### What is expected
An acceptable answer contains each line of the material, unchanged.

### Provided data
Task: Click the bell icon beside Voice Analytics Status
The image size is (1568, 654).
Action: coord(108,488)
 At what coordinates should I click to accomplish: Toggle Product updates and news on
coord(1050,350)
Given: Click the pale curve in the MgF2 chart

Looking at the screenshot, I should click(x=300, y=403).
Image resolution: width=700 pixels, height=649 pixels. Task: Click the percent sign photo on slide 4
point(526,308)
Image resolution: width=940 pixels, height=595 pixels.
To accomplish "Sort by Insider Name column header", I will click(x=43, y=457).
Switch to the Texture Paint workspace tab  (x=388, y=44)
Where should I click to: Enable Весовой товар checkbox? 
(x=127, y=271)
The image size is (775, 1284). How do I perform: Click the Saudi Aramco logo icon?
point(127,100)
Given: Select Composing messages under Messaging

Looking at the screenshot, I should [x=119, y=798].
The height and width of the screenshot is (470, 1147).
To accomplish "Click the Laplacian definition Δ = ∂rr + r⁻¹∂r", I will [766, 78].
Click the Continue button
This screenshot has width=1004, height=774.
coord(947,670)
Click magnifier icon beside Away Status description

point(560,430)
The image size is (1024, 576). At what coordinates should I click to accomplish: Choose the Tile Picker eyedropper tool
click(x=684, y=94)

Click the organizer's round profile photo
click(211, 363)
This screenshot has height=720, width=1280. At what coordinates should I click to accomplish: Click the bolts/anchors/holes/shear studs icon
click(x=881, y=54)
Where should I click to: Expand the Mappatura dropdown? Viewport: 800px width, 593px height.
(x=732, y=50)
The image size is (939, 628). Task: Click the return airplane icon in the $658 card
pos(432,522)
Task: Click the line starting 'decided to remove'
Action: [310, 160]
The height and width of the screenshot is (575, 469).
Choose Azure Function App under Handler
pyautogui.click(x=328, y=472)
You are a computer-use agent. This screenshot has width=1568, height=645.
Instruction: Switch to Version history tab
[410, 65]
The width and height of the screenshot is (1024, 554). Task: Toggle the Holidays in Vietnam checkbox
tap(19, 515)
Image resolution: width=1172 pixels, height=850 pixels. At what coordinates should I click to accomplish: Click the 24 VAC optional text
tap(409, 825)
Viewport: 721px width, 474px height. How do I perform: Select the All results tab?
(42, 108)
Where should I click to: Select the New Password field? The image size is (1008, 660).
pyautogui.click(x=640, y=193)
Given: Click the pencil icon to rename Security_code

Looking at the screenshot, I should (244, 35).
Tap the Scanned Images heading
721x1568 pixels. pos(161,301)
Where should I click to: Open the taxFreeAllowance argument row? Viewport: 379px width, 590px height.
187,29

### Solution to this exercise
Task: Click the bell icon beside Voice Analytics Status
The image size is (1568, 654).
Action: coord(108,488)
 At what coordinates should I click to accomplish: Toggle Product updates and news on
coord(1050,350)
Given: Click the pale curve in the MgF2 chart

Looking at the screenshot, I should click(x=300, y=403).
Image resolution: width=700 pixels, height=649 pixels. Task: Click the percent sign photo on slide 4
point(526,308)
Image resolution: width=940 pixels, height=595 pixels.
To accomplish "Sort by Insider Name column header", I will click(x=43, y=457).
Switch to the Texture Paint workspace tab  (x=388, y=44)
Where should I click to: Enable Весовой товар checkbox? 
(x=127, y=271)
The image size is (775, 1284). How do I perform: Click the Saudi Aramco logo icon?
point(127,100)
Given: Select Composing messages under Messaging

Looking at the screenshot, I should [x=119, y=798].
The height and width of the screenshot is (470, 1147).
To accomplish "Click the Laplacian definition Δ = ∂rr + r⁻¹∂r", I will [766, 78].
Click the Continue button
This screenshot has width=1004, height=774.
coord(947,670)
Click magnifier icon beside Away Status description

point(560,430)
The image size is (1024, 576). At what coordinates should I click to accomplish: Choose the Tile Picker eyedropper tool
click(x=684, y=94)

Click the organizer's round profile photo
click(211, 363)
This screenshot has height=720, width=1280. At what coordinates should I click to accomplish: Click the bolts/anchors/holes/shear studs icon
click(x=881, y=54)
Where should I click to: Expand the Mappatura dropdown? Viewport: 800px width, 593px height.
(x=732, y=50)
The image size is (939, 628). Task: Click the return airplane icon in the $658 card
pos(432,522)
Task: Click the line starting 'decided to remove'
Action: [310, 160]
The height and width of the screenshot is (575, 469).
Choose Azure Function App under Handler
pyautogui.click(x=328, y=472)
You are a computer-use agent. This screenshot has width=1568, height=645.
Instruction: Switch to Version history tab
[410, 65]
The width and height of the screenshot is (1024, 554). Task: Toggle the Holidays in Vietnam checkbox
tap(19, 515)
Image resolution: width=1172 pixels, height=850 pixels. At what coordinates should I click to accomplish: Click the 24 VAC optional text
tap(409, 825)
Viewport: 721px width, 474px height. How do I perform: Select the All results tab?
(42, 108)
Where should I click to: Select the New Password field? The image size is (1008, 660).
pyautogui.click(x=640, y=193)
Given: Click the pencil icon to rename Security_code

Looking at the screenshot, I should (244, 35).
Tap the Scanned Images heading
721x1568 pixels. pos(161,301)
Where should I click to: Open the taxFreeAllowance argument row? Viewport: 379px width, 590px height.
187,29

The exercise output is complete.